The International Accreditation Forum (IAF) Multilateral Recognition Arrangement (MLA) is an agreement for the mutual recognition of accredited certification between IAF Accreditation Body (AB) Member signatories. This agreement allows for the acceptance of accredited certification in many markets based on one accreditation. The worldwide recognition of certificates granted by IAF MLA signatories and their accredited bodies removes technical barriers to trade, reduces costs and adds value to business and customers.

Admittance to the MLA is granted after evaluation of an AB's operations by a peer evaluation team that ensures the AB is compliant with both international standards and IAF requirements. IAF members invest significant effort and resources into maintaining the integrity of the MLA, thereby retaining the confidence of businesses, specifiers and regulators.

The IAF MLA covers management systems, products, personnel and validation and verification. It is composed of main and sub-scopes as defined in IAF PL 3: Policies and Procedures on the IAF MLA Structure and for Expansion of the Scope of the IAF MLA and illustrated in the IAF MLA Status document. Certificates issued on the basis of an IAF MLA main scope are considered equally trustworthy because the certification or validation and verification bodies conform to the same standard, while certificates issued on the basis of a sub-scope are considered equivalent due to being based on the same IAF-endorsed standard or sector scheme.
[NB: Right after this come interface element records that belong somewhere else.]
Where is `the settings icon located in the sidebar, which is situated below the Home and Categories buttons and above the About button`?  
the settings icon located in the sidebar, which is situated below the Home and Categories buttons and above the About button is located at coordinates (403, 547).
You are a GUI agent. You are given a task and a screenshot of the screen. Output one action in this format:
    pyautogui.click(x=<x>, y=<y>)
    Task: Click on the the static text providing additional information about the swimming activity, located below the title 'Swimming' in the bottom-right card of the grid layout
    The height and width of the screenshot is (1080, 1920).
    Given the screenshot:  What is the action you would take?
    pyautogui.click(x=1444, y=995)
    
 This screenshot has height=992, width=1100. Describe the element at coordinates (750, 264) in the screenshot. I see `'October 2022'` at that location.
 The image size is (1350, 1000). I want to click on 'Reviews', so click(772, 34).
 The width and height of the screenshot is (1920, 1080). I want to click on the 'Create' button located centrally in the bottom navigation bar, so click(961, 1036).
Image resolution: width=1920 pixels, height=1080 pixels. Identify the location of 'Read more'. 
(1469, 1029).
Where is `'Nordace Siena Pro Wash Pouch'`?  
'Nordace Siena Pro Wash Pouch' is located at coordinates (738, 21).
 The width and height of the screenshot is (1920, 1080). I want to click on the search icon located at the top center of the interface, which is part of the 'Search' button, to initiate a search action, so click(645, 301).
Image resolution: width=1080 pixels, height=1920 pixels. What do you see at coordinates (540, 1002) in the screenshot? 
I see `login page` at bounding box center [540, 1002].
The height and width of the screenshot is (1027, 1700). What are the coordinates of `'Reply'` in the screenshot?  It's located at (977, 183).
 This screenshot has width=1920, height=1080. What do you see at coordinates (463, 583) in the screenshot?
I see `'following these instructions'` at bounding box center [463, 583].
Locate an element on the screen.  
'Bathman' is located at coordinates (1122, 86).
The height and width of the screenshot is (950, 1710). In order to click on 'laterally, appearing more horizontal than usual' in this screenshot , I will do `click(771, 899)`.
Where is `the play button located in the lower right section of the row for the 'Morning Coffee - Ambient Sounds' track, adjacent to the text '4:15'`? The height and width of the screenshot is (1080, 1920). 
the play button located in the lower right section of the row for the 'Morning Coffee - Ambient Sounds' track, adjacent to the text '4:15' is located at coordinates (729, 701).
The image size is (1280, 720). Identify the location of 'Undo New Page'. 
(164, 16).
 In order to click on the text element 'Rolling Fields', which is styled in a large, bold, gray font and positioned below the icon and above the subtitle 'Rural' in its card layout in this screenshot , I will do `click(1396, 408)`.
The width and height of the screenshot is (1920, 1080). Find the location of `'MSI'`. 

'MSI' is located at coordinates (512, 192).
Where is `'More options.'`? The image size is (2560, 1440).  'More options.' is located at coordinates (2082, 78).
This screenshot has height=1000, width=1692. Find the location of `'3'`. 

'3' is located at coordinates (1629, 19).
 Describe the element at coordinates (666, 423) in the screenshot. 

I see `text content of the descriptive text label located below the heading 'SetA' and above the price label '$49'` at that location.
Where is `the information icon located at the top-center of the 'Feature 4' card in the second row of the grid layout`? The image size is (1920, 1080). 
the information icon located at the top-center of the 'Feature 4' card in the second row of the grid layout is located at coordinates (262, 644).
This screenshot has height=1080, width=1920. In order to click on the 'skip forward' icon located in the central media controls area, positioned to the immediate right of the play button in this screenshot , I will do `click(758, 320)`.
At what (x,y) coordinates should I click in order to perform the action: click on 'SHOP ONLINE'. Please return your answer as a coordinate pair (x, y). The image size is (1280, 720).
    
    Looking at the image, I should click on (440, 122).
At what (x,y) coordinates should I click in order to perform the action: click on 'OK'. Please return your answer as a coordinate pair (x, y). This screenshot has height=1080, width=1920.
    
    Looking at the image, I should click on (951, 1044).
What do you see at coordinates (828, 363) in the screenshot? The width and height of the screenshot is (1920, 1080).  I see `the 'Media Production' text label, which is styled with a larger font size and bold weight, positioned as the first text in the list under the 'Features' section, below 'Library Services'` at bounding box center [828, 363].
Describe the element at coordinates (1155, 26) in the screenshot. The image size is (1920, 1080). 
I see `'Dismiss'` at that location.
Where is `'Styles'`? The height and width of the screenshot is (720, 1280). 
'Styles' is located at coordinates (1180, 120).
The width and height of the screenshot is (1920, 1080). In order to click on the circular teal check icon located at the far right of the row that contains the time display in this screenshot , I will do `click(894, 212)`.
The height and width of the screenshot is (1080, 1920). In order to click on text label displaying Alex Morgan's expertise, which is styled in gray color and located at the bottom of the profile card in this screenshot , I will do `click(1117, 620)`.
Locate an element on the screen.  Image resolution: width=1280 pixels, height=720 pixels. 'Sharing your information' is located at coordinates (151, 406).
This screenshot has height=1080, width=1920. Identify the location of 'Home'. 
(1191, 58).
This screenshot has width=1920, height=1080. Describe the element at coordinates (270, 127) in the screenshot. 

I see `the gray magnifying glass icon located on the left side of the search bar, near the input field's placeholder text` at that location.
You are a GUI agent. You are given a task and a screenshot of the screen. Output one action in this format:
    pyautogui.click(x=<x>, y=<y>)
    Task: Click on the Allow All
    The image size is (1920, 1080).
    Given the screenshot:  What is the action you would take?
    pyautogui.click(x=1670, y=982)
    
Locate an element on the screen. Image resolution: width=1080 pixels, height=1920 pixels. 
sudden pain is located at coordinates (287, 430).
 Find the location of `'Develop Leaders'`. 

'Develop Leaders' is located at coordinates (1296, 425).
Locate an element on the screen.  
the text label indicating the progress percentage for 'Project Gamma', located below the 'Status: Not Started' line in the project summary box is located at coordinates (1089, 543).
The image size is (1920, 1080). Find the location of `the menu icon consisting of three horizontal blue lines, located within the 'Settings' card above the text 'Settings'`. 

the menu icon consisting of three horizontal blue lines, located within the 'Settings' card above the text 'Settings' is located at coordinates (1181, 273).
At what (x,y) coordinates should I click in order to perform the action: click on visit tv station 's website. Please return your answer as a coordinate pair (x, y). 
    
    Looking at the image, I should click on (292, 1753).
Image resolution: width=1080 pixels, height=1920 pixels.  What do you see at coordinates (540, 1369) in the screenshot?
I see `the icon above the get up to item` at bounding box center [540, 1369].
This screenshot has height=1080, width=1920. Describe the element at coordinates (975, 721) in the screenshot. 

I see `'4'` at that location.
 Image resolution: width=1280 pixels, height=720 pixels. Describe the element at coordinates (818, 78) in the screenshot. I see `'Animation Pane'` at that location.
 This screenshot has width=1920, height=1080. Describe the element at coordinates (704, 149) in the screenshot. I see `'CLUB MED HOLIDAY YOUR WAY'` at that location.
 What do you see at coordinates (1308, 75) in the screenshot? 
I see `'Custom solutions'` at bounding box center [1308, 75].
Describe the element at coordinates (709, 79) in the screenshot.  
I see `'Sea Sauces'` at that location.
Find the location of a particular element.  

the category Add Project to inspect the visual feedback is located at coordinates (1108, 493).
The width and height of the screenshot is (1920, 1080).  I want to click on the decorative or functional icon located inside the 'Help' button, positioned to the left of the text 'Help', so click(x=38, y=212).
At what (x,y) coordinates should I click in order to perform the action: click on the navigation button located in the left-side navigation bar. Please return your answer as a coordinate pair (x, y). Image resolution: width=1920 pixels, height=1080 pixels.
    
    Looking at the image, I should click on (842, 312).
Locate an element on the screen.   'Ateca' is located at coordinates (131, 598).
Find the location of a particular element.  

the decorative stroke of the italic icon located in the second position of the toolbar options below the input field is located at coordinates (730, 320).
IAF MLA signatories and their accredited conformity assessment bodies may use the IAF MLA Mark subject to the terms defined in IAF ML 2: General Principles on the Use of the IAF MLA Mark. The MLA Mark provides assurance that the issuing conformity assessment bodies are competent and can be trusted.

Not all IAF members are MLA signatories, nor have all signatories signed the MLA for all accreditation standards. A list of IAF MLA signatories is available on the IAF website.